**Stored items:**
• • • • •

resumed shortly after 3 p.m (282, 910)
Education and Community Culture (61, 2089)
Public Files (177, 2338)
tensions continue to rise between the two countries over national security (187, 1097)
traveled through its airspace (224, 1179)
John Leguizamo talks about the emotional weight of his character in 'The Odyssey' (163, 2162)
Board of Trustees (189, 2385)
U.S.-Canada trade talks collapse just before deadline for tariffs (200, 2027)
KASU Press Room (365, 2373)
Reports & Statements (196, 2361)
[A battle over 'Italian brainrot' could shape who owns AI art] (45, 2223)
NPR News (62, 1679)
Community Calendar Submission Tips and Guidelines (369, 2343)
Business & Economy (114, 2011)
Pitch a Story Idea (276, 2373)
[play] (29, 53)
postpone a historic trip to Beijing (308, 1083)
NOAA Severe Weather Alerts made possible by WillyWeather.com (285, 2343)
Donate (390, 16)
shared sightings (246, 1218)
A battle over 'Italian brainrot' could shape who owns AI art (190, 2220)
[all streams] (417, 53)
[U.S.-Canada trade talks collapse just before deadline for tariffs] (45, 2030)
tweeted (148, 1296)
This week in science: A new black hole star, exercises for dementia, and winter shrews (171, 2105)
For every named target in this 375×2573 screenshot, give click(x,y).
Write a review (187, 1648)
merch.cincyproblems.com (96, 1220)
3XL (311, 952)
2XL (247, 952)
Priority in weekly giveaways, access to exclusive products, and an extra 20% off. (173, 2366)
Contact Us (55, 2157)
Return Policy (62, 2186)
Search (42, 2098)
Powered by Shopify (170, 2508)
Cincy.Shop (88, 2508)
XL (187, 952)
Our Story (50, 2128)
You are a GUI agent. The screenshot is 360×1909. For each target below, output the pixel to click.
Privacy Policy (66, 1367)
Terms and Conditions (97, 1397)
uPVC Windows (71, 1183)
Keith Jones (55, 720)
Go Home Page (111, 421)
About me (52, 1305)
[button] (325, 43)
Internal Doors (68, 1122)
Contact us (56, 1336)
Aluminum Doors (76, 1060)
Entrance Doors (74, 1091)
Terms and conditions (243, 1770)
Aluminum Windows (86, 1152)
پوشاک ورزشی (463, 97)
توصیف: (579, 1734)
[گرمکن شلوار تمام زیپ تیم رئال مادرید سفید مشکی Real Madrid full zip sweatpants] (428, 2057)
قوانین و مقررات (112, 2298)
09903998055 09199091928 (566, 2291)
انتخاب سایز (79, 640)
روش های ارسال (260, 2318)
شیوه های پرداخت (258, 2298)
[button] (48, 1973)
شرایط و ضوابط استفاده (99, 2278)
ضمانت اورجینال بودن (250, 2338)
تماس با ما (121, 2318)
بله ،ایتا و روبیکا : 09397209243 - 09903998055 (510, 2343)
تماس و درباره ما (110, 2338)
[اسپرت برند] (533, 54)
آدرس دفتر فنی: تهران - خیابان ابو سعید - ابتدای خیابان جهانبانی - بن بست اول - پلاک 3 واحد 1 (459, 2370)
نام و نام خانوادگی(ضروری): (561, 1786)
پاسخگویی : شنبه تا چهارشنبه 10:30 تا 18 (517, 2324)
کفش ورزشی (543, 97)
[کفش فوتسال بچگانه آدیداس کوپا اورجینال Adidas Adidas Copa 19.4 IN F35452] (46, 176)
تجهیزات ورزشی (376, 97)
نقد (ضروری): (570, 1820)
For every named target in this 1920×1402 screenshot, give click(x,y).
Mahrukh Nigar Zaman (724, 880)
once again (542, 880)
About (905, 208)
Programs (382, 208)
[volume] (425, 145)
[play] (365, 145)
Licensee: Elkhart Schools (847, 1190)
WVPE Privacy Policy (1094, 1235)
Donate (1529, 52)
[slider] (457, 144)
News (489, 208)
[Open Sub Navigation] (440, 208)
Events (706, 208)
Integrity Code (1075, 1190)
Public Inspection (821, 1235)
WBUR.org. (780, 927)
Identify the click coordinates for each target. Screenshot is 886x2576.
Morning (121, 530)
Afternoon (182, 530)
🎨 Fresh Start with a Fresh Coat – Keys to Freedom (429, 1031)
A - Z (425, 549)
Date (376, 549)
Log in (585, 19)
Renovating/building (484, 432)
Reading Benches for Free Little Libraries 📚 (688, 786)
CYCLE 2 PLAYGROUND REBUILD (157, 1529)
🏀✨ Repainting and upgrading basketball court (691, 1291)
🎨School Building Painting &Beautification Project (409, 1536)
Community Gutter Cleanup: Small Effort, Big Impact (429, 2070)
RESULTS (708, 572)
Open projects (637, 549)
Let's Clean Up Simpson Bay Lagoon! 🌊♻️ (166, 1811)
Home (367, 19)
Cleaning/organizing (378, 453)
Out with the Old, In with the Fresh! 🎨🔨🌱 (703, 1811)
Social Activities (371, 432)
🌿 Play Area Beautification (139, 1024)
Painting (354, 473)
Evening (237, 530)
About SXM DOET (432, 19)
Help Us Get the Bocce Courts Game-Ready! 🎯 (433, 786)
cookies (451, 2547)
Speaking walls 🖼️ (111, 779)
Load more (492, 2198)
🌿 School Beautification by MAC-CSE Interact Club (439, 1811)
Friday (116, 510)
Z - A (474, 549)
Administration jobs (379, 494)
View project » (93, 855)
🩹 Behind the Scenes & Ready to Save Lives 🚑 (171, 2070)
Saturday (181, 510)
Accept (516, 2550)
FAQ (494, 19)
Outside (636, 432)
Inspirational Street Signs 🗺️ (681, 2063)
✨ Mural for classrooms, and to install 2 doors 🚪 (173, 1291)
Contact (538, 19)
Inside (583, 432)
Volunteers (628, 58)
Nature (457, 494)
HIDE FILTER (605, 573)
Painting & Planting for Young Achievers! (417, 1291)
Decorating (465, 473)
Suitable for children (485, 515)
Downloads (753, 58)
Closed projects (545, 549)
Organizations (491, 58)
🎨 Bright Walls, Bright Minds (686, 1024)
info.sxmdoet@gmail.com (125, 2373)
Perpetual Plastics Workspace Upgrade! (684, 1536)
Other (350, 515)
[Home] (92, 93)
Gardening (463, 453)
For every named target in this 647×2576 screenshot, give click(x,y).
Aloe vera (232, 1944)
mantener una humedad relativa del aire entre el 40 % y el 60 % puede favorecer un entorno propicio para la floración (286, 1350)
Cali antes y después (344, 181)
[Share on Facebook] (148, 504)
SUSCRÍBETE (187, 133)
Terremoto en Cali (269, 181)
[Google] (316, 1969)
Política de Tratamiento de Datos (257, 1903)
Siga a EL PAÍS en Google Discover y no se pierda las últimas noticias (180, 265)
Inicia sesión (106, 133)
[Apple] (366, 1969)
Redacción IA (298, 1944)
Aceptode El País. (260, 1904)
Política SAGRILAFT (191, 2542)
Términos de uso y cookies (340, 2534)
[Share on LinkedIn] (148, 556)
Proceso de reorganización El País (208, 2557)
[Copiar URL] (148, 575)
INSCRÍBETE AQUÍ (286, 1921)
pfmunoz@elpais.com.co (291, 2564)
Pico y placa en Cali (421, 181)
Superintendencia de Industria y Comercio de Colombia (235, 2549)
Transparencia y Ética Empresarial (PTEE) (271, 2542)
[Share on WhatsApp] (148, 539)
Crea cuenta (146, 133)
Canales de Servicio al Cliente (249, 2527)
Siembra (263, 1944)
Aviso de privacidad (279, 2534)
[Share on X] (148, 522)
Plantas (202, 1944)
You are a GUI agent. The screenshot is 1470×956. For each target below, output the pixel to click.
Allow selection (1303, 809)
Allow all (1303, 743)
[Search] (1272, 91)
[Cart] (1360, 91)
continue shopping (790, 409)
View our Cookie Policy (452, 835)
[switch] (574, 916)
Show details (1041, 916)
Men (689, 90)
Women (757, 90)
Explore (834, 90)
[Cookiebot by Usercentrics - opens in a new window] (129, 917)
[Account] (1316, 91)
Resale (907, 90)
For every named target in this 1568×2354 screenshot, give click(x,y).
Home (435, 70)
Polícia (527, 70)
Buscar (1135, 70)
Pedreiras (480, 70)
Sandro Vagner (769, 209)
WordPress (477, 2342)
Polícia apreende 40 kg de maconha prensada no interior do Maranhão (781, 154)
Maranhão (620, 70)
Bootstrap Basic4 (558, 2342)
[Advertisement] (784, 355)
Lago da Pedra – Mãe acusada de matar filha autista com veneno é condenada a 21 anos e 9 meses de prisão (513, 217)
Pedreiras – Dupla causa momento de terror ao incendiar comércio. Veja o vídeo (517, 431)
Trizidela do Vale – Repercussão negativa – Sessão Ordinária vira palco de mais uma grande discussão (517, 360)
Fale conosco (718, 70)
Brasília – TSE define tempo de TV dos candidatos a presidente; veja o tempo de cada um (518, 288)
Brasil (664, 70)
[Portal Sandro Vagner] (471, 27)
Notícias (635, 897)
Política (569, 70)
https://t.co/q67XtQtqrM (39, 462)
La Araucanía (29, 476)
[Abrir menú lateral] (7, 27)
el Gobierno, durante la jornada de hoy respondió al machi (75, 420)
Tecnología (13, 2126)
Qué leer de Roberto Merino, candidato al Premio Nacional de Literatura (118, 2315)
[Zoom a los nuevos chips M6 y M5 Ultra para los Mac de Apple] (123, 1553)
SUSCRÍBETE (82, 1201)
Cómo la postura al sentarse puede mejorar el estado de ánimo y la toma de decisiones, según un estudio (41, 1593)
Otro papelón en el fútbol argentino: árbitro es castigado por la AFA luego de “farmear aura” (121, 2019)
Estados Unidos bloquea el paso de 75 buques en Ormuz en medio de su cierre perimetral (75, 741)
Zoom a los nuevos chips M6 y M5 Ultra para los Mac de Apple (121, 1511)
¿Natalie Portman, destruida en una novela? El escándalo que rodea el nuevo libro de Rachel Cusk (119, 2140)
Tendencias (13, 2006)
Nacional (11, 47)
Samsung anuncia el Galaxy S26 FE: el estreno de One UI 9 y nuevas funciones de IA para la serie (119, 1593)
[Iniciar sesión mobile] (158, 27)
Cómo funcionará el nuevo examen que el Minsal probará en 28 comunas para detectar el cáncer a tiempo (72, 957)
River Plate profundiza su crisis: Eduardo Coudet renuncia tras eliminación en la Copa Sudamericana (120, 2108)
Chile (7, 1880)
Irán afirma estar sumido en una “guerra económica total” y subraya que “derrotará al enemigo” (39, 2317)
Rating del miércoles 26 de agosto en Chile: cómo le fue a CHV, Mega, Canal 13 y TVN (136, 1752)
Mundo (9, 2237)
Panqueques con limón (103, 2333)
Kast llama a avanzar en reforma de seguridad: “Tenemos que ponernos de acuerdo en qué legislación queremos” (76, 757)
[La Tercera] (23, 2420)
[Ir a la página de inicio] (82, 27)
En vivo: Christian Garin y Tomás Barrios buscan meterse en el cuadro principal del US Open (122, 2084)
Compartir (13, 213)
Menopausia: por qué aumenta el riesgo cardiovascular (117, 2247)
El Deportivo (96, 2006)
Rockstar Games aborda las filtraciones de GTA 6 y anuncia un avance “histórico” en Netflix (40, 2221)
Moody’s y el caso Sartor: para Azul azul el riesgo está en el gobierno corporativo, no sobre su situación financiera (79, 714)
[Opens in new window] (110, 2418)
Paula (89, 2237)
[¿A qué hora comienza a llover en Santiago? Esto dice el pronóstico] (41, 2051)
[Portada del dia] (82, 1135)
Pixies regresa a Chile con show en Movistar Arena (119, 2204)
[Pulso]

• • • • •

**Exercise:** Copy word for word the stretch of entries above from the line that has "Community Calendar Submission" through the line that has "قوانین و مقررات (112, 2298)", both ends included, and nothing outside it.

**Answer to this task:**
Community Calendar Submission Tips and Guidelines (369, 2343)
Business & Economy (114, 2011)
Pitch a Story Idea (276, 2373)
[play] (29, 53)
postpone a historic trip to Beijing (308, 1083)
NOAA Severe Weather Alerts made possible by WillyWeather.com (285, 2343)
Donate (390, 16)
shared sightings (246, 1218)
A battle over 'Italian brainrot' could shape who owns AI art (190, 2220)
[all streams] (417, 53)
[U.S.-Canada trade talks collapse just before deadline for tariffs] (45, 2030)
tweeted (148, 1296)
This week in science: A new black hole star, exercises for dementia, and winter shrews (171, 2105)
For every named target in this 375×2573 screenshot, give click(x,y).
Write a review (187, 1648)
merch.cincyproblems.com (96, 1220)
3XL (311, 952)
2XL (247, 952)
Priority in weekly giveaways, access to exclusive products, and an extra 20% off. (173, 2366)
Contact Us (55, 2157)
Return Policy (62, 2186)
Search (42, 2098)
Powered by Shopify (170, 2508)
Cincy.Shop (88, 2508)
XL (187, 952)
Our Story (50, 2128)
You are a GUI agent. The screenshot is 360×1909. For each target below, output the pixel to click.
Privacy Policy (66, 1367)
Terms and Conditions (97, 1397)
uPVC Windows (71, 1183)
Keith Jones (55, 720)
Go Home Page (111, 421)
About me (52, 1305)
[button] (325, 43)
Internal Doors (68, 1122)
Contact us (56, 1336)
Aluminum Doors (76, 1060)
Entrance Doors (74, 1091)
Terms and conditions (243, 1770)
Aluminum Windows (86, 1152)
پوشاک ورزشی (463, 97)
توصیف: (579, 1734)
[گرمکن شلوار تمام زیپ تیم رئال مادرید سفید مشکی Real Madrid full zip sweatpants] (428, 2057)
قوانین و مقررات (112, 2298)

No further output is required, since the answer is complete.